Shares of Best Buy (BBY) are down $1.87, or 7%, at $24.75, in early trading after the company this morning reported fiscal Q4 revenue below analysts’ estimates and offered a year revenue and profit view below consensus.
Revenue in the three months ended March 3rd rose 3.4%, year over year, to $16.63 billion, yielding EPS of $2.47, excluding some costs.
Analysts on average were modeling $17.2 billion and $2.16 per share.
The company’s sales on a “comparable store” basis fell 2.4%, year over year, and improvement from the 4.7% decline in the prior-year period.
Best Buy CEO Brian Dunn said the company plans a “new transformation strategy” to improve operating performance, including closing 50 “big box” stores in the U.S. this fiscal year, and opening more “Best Buy Mobile” kiosks, while opening 50 new “Five Star” stores in China.
That should produce $800 million in cost reductions by 2015, the company said.
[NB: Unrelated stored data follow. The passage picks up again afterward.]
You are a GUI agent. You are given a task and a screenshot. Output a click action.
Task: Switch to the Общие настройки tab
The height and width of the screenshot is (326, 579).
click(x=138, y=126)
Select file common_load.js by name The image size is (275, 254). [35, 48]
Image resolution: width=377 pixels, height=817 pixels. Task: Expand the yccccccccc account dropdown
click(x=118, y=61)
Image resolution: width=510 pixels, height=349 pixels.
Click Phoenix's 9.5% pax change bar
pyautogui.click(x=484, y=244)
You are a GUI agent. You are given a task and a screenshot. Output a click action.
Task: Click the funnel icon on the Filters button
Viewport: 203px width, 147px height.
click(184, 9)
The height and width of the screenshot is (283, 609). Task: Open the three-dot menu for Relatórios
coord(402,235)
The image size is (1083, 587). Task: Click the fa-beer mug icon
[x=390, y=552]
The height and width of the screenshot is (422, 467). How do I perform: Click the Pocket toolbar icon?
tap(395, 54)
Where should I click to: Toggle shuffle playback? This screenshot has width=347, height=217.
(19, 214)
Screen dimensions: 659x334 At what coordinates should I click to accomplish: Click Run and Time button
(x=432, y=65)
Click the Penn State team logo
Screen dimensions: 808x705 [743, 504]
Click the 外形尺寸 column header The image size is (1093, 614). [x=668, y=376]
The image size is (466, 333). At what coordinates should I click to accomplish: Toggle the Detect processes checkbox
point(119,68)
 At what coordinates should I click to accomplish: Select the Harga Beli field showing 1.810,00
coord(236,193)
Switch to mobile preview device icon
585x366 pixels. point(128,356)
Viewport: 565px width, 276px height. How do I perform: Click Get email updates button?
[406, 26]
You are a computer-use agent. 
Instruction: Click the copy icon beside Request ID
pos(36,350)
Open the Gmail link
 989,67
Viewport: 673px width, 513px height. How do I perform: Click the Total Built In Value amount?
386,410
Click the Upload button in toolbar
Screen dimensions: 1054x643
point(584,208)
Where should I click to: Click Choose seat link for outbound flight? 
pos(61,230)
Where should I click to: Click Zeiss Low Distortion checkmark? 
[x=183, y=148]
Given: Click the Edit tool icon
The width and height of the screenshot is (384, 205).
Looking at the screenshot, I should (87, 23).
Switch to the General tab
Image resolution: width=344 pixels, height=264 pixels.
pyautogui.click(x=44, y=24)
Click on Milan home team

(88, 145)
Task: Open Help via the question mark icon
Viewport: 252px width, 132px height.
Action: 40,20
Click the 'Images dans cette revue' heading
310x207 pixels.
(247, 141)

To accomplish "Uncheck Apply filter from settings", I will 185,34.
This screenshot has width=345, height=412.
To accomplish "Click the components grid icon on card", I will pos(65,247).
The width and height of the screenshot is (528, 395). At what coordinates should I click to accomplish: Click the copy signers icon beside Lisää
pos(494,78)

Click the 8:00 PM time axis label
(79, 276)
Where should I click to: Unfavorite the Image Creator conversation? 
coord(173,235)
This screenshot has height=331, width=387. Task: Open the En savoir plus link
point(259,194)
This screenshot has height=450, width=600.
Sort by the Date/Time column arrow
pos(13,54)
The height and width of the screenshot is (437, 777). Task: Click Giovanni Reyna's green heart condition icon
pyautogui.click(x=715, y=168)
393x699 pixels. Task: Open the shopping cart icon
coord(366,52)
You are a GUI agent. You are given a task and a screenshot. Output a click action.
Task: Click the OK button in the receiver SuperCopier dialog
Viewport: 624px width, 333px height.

For this year, the company sees revenue in a range of $50 billion to $51 billion, and EPS, excluding some costs of $3.50 to $3.80.
Analysts have been modeling $51.9 billion and $3.70 per share.
Management will host a conference call with investors at 10:30 am, Eastern time, and you can catch the webcast of it here.
In a note to clients this morning following the announcement, NBG Productions‘s Brian Sozzi writes that he would avoid the stock based on the jumble of “corporate jargon” in the press release “designed to project the future as being the opposite of Circuit City,” adding that “there was surprise on my end that Best Buy is planning to close 50 large box stores in its current fiscal year, and while at it, is downsizing other hulking shrines to retail.”